Sie habe mehr als 50 verschiedene Bienenarten auf den Gründächern ihrer
Studie nachweisen können und schlussfolgert: Wenn viele verschiedene Arten
von Blütenpflanzen, die Nektar und Pollen produzieren, Dächer begrünen,
würde das auch vielen der anderen Bienenspezies helfen – nicht allein den
Honigsammlern.
Kelly Ksiazek aus Chicago entwirft mit ihren Forschungen eine Visionen von
„grünen Zukunftsstädten“. Denn die begrünten Dächer sind nicht nur für…
Menschen eine gute Sache. „Solche Dächer können fast perfekt eine
Prärielandschaft ersetzten, die anderenorts der Mensch den Insekten
entfremdet oder zerstört hat“, hofft die Ökologin.
Einen Sommer lang konnte sie akribisch Daten über Pflanzen, Böden, Umgebung
und Insekten auf den Gründächern von Neubrandenburg und Berlin
zusammentragen. Jetzt arbeitet Kelly Ksiazek daran, einen Großteil der
Insekten zu identifizieren, um mehr darüber zu verstehen, welche Arten von
Tieren Gründächer nutzen und von ihnen profitieren.
Bisher hat sie zum Beispiel herausgefunden, dass viele Pflanzen- und
Insektenspezies von ganz alleine auf die Dächer gelangen.

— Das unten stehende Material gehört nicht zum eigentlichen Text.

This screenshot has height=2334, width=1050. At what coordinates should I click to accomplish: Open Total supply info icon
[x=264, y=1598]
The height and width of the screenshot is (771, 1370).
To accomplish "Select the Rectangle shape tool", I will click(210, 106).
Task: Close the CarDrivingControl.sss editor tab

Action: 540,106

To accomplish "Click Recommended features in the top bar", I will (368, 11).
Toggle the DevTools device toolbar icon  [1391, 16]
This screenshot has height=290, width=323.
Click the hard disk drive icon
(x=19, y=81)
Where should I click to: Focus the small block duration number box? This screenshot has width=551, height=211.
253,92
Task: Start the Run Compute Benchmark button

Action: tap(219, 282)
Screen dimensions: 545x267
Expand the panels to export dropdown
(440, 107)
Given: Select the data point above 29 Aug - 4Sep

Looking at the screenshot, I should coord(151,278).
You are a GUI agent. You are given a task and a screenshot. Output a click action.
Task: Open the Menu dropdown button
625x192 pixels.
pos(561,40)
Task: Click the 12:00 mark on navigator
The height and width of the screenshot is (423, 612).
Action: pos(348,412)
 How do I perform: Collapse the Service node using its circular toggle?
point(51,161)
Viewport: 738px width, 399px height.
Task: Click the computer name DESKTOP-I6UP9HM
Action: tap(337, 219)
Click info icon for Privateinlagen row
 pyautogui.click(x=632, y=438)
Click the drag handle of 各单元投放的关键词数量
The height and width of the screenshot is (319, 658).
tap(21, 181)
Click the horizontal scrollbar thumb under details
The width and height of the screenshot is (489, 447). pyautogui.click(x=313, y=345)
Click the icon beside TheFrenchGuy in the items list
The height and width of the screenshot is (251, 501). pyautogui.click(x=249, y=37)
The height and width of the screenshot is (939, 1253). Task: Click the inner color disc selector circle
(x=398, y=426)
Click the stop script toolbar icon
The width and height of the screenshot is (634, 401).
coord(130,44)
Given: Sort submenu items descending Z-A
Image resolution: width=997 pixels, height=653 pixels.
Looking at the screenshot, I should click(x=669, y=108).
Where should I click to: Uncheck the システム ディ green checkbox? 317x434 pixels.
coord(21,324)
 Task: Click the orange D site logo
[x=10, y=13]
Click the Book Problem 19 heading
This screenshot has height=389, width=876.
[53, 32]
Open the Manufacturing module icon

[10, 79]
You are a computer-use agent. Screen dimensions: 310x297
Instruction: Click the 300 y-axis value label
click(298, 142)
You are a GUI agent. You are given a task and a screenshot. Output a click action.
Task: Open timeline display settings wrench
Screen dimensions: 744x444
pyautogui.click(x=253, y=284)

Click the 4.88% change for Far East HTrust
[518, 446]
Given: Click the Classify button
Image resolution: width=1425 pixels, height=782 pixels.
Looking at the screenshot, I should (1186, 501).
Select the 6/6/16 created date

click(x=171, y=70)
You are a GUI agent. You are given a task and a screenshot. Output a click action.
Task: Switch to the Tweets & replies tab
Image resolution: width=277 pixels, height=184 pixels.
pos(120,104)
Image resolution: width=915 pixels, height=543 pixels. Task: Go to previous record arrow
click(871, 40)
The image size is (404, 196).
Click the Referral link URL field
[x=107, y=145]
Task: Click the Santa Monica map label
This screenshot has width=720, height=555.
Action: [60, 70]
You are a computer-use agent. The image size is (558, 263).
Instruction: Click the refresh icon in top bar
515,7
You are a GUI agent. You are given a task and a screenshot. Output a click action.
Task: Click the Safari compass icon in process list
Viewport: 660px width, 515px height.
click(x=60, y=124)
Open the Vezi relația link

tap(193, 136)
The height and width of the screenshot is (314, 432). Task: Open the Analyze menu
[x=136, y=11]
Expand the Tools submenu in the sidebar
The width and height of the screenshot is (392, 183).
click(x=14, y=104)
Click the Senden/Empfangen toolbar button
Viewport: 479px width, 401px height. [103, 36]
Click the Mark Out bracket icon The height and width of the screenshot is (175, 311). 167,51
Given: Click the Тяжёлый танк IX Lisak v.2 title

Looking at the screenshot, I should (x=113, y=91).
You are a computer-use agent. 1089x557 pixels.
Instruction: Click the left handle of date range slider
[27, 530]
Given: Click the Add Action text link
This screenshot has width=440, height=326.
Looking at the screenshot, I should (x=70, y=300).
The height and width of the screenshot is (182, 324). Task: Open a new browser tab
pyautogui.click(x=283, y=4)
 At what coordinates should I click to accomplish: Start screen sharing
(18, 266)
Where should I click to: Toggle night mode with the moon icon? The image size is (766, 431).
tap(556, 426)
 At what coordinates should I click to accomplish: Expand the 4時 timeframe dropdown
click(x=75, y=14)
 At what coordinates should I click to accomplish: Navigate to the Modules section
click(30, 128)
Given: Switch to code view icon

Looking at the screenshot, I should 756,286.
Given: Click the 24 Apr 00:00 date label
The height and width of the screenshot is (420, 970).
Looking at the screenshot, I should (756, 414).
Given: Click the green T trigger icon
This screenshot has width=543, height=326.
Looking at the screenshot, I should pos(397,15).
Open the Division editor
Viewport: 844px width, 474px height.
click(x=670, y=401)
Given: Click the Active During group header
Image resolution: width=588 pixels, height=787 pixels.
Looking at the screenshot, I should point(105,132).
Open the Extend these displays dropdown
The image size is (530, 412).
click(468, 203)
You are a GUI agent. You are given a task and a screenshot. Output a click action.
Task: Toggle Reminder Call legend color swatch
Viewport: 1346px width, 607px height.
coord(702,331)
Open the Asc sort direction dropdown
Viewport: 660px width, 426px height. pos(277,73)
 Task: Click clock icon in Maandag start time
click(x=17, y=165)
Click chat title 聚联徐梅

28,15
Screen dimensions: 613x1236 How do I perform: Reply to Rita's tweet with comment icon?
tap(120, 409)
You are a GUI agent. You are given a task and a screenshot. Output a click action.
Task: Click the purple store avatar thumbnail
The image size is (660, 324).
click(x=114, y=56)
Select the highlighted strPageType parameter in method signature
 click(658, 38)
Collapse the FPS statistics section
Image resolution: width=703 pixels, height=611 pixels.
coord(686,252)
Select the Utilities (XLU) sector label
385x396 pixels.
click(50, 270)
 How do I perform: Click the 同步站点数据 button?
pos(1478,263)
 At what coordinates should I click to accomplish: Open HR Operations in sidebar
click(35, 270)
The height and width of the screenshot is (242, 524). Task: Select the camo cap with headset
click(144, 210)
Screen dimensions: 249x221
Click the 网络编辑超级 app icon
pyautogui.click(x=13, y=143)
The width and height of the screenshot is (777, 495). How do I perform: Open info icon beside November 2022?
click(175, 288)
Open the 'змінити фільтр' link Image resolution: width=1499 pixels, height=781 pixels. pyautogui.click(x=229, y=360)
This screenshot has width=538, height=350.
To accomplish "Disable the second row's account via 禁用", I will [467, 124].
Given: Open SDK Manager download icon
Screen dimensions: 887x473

Auf einigen waren
über die Hälfte der Pflanzen ursprünglich nicht vom Menschen gepflanzt
worden, konnte sie feststellen.
„Bis jetzt weiß ich aber noch nicht, welche Faktoren für die Pflanzen oder
Tiere, die sich hoch oben ansiedeln, eine Rolle spielen.“ Allerdings sehe
es danach aus, dass die Art und Tiefe der Böden auf den Dächern, sowie die
Menge der Sonneneinstrahlung die Pflanzenwelt beeinflussen. Die wiederum
hat entscheidenden Einfluss auf die vorkommenden Tiere hoch über den
Städten. „Ich freue mich jetzt darauf, daheim einen genaueren Blick auf die
Daten zu werfen, an meiner Universität in Chicago.“ Inzwischen hat die
Wissenschaftlerin ihre Koffer in Deutschland gepackt.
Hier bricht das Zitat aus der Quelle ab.